The answer must be a single number, namely how many lines in the entries below contain the string "computer".

→ **DATA IN THIS EXERCISE**

>>

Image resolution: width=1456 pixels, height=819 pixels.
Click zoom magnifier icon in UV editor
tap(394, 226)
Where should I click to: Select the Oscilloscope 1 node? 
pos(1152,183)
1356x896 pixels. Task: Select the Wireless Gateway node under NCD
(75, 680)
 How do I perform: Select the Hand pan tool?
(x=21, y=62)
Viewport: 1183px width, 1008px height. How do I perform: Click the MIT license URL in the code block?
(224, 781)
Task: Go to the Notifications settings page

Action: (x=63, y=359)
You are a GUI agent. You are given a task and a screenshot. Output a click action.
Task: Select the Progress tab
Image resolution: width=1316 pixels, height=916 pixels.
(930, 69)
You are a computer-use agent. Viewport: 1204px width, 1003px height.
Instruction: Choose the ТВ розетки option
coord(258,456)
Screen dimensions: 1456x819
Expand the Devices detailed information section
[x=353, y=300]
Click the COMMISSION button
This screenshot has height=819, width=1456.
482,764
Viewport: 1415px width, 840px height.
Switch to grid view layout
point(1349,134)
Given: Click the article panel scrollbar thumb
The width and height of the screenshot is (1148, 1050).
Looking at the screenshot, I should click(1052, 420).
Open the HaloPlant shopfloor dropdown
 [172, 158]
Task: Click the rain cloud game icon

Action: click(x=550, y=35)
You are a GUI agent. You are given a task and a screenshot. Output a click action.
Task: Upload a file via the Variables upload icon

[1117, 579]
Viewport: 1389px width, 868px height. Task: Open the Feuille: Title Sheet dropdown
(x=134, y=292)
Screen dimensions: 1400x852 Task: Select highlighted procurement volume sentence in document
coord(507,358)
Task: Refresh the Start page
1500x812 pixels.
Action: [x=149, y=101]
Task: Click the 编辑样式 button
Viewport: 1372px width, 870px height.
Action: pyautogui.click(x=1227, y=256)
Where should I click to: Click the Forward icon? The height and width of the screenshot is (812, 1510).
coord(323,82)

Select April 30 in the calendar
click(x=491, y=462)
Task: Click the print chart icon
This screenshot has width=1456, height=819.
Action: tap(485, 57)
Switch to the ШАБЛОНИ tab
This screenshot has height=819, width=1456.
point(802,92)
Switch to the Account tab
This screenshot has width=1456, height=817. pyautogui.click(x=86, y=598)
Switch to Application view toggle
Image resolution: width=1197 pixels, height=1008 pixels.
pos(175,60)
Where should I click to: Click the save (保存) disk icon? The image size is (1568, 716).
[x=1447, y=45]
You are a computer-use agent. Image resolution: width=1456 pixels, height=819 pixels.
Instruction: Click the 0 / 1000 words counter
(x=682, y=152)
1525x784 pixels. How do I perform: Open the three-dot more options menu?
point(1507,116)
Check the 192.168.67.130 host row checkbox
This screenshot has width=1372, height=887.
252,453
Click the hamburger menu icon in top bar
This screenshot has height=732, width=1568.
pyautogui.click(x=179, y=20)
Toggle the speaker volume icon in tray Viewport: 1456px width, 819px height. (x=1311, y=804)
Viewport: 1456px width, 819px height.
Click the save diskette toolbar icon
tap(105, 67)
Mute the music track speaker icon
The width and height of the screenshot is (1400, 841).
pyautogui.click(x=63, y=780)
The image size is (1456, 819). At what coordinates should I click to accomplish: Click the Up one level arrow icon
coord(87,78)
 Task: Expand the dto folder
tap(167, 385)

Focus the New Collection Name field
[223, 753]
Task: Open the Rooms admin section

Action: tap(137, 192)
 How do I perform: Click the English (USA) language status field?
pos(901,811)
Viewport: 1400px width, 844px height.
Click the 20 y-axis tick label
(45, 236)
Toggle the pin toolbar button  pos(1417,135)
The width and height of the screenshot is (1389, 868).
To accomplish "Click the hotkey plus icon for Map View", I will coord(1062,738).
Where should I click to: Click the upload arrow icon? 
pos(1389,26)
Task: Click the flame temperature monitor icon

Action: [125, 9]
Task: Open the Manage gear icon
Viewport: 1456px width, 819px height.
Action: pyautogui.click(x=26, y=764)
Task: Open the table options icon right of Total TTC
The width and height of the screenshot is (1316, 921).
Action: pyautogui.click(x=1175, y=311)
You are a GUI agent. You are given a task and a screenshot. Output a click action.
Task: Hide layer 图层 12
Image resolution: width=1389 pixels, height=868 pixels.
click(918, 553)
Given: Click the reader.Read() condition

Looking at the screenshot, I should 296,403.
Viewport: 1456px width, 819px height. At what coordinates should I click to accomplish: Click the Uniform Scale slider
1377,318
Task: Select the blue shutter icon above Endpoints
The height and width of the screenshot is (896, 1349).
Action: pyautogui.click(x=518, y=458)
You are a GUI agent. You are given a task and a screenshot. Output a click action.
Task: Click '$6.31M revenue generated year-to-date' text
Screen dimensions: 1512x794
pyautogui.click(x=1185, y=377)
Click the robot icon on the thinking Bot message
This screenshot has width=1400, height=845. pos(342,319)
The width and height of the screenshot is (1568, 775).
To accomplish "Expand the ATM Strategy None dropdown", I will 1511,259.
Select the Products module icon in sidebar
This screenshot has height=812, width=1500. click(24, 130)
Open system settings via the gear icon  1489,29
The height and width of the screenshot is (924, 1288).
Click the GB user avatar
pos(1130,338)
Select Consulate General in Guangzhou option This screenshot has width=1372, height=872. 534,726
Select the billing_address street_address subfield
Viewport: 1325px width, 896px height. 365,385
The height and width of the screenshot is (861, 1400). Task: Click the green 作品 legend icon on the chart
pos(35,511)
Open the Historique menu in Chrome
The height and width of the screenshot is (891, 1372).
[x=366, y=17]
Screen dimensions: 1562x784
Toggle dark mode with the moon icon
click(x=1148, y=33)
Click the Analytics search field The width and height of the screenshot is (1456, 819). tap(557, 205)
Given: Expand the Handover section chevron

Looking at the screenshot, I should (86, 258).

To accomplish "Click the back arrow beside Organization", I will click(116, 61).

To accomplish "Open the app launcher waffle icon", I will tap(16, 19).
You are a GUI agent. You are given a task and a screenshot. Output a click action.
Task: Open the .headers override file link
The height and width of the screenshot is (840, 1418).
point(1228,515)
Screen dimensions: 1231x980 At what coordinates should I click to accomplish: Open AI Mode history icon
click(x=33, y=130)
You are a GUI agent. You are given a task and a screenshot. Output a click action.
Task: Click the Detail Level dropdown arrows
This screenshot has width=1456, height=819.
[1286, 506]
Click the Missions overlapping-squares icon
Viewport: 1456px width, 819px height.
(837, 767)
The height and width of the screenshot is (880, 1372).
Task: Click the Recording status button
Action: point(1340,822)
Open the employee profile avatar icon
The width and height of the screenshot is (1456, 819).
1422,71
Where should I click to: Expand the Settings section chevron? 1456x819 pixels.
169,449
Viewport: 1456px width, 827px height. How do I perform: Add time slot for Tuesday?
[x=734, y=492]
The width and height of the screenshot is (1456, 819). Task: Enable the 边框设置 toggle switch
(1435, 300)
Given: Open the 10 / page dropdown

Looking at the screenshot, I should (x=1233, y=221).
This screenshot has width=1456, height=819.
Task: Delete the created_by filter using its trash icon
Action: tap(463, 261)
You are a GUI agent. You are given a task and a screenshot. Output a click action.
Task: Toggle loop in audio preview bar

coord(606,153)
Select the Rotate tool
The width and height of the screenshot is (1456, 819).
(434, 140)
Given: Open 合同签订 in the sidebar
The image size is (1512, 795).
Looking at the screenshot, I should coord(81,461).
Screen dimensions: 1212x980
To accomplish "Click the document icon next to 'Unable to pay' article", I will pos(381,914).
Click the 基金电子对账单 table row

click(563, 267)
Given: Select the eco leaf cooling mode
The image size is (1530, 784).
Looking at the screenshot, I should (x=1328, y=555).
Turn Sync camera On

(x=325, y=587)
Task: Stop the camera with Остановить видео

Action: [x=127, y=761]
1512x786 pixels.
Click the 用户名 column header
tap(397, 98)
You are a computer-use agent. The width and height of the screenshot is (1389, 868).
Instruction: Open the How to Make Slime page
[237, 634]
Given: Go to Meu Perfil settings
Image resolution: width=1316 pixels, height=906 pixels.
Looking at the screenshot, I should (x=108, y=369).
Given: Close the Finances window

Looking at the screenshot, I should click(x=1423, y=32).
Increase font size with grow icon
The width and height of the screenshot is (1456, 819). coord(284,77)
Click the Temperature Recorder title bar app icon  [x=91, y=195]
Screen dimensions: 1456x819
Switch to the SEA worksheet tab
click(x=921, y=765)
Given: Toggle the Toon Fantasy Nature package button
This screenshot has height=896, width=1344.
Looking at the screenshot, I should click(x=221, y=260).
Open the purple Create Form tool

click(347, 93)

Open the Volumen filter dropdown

<<

→ **ANSWER TO THIS EXERCISE**
3